先程の噛ませ竜の血の臭いを嗅ぎとってか、後方に居た翼竜などの魔物が10体、こちらの方に来た。
「団体客のお出ましかな?」
カインの短刀二刀流は複数相手には少し厳しそうだ。
「なあ、カイン」
「何だ?」
俺は剣を鞘から抜き、魔導を展開する。
「あの一群を俺の方に誘き寄せてくれないか?」
一瞬 はあ? という顔をしたカインであったが、すぐにニヤリと笑い、
「ま、見てなって」
短刀の柄についている魔導石の力――――恐らくは幻覚系――――を使い、俺の前方に追い込んでくれた。
「真昼の星よ」
剣の鍔に付いている魔導石が陽光に反射して煌めく。
「光見えずとも世界を律せ」
轟音、閃光と共に10条の光の束が天空から降り注ぎ、魔物たちを灼き尽くした。
カインが口笛を吹く。
「アーク、すっげえな」
赤4つ、黄4つ、緑2つのクリスタルを回収し、半分をカインに渡す。
「昨日の宿代。クリスタルの入手方法が問われないのであれば、分配しても問題はないはずだ」
「お、サンキューな」
カインが照れくさそうに笑う。俺たちは先を急ぐことにした。
* * * * * *
正午前に俺たちは森の中へと入って行った。今はちょうど12時。昼食の時間である。
俺たちは森の中の浅瀬で魚を捕り、生っていた木の実を採った。
カインの短剣の柄頭は火打ち石で出来ていたので、森火事に注意しながら火を熾し、魚を焼く。俺たちの周囲にはカインの罠魔導を設置。つくづくサバイバルに適した魔導である。

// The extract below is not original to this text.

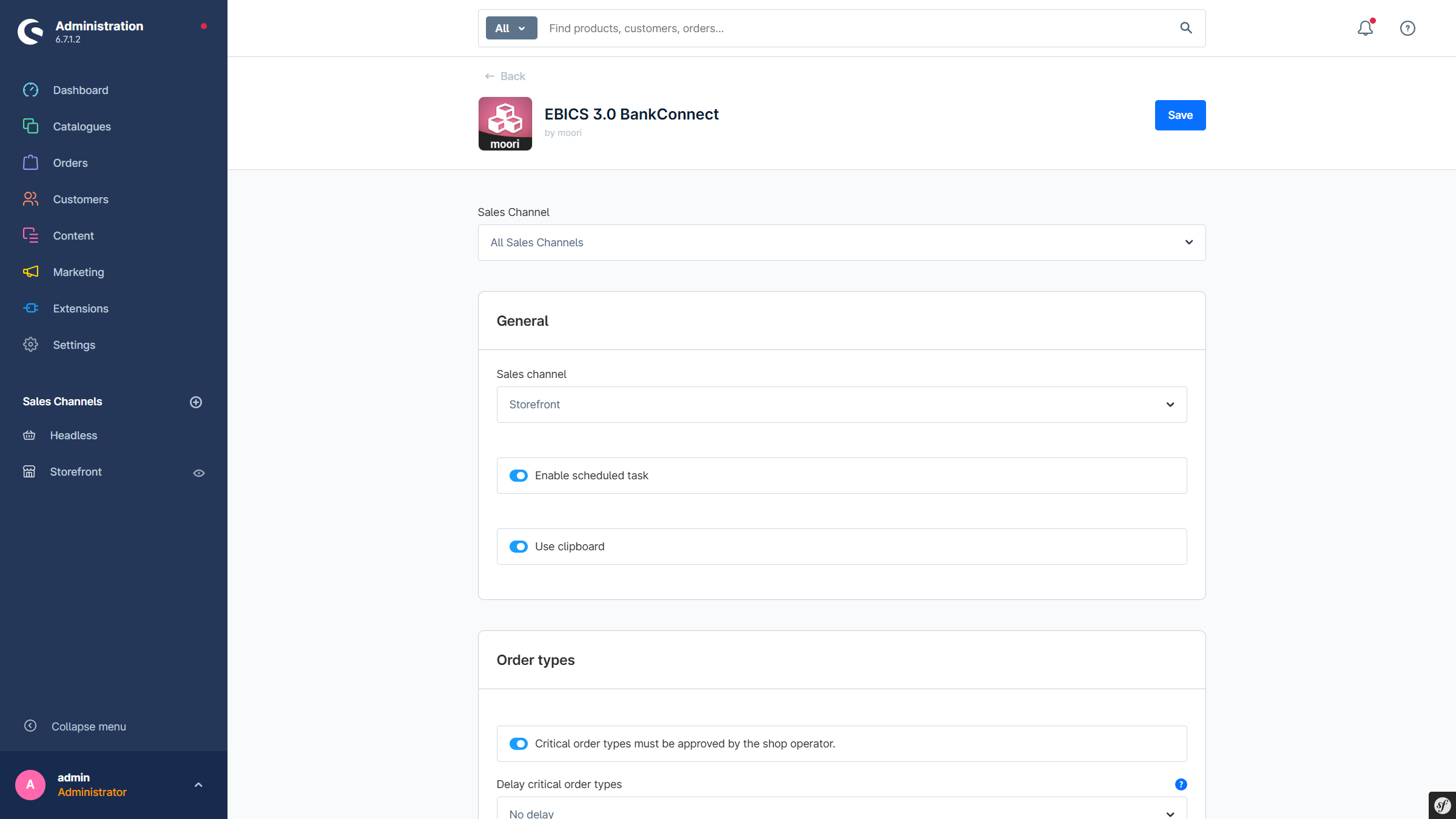Disable the Enable scheduled task toggle

519,476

「ほんっとに、アークはよく木の実やら魚やらの区別が付くな~」
焼いた魚を食べながらカインが感心する。
「山育ちだからな。・・・それよりも火熾しから罠までカインの方が凄いだろ」
え?それほどでもねえぜ?とカインがおどける。
現在までに俺は赤6つ、黄4つ、緑2つ、青1つの計13個、カインは赤5つ、黄5つ、緑4つの計14個のクリスタルが集まっている。中々順調であるといえよう。

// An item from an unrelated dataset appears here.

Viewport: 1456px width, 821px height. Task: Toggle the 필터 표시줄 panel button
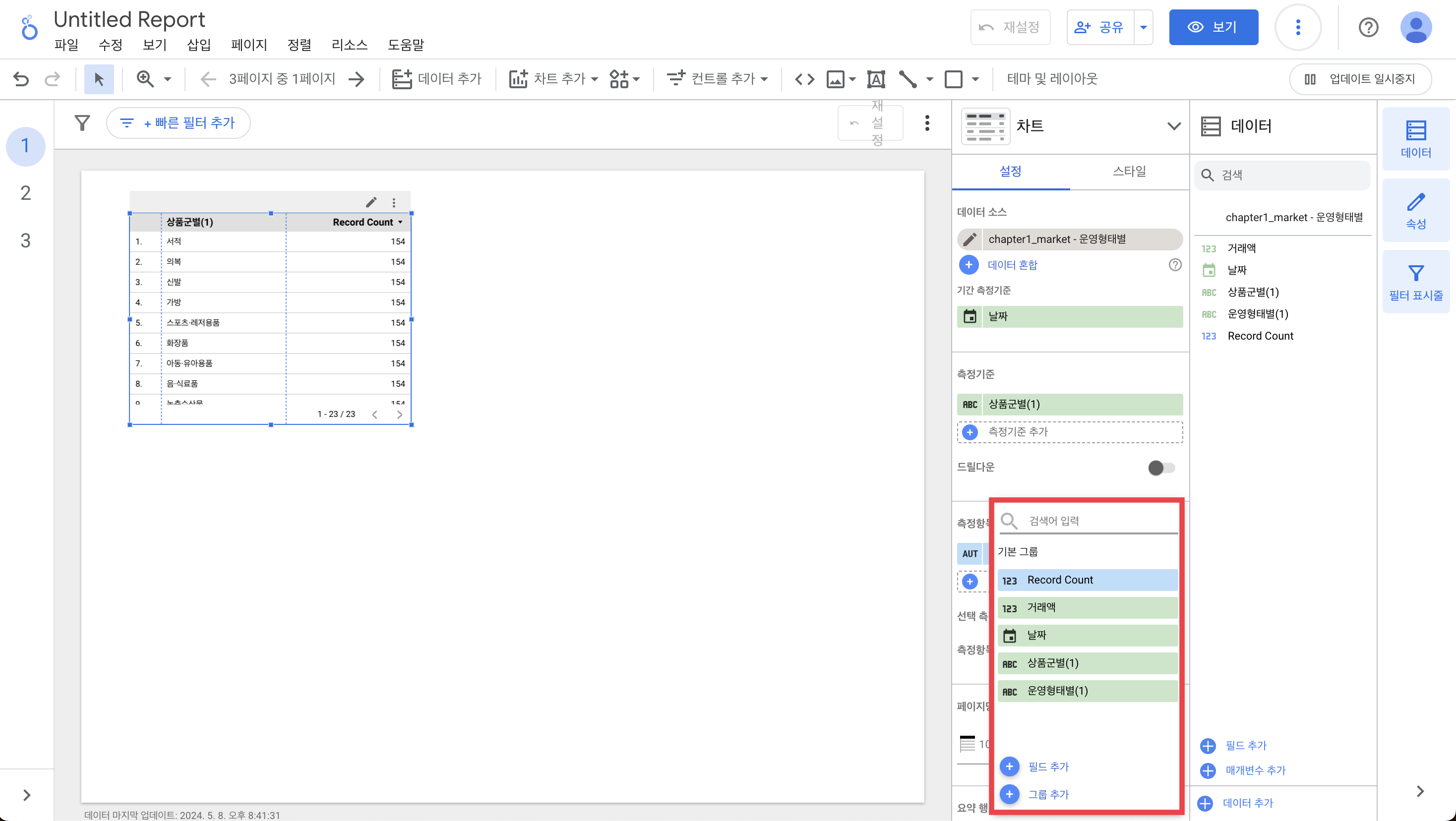point(1415,282)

「こりゃ時間的にも数的にもこのまま行きゃいけそうだな~っと」
カインが草の上に寝転がる。そのまま何かの鼻歌を歌いだす。
突然。
獣の雄叫びと地響き、人の悲鳴が聞こえる。
「何事!?」
カインが飛び起きた。
「誰かが森の獣に襲われたんだろう」
俺は森に入るときに見た大型の足跡を思い出した。そして、試験官の注意も。
森や山に住む大型動物は人間の気配やにおい、とりわけ人間の食べ物の匂いに極めて敏感だ。
きっと用意してきた食料が仇になったんだろう。
その旨を説明すると、カインが納得したような表情を浮かべた。
「なるほどな~。さっすが山育ち!!」
カインに派手に背中を叩かれる。
「俺らなら試験余裕で乗り切れんじゃね?」
カインのそんなセリフの後、目の前の草むらが揺れた。
「な~にが乗り切れるってぇ?」
草むらの向こうからは、三人組の男たちが出てきた。
登場人物紹介
アーク・トゥエイン:赤髪黒目の少年。山間の村ローン出身。15歳。前衛職。
カイン・ソリダスター:黒髪黒目の少年。首都ファリア出身。15歳。前衛職。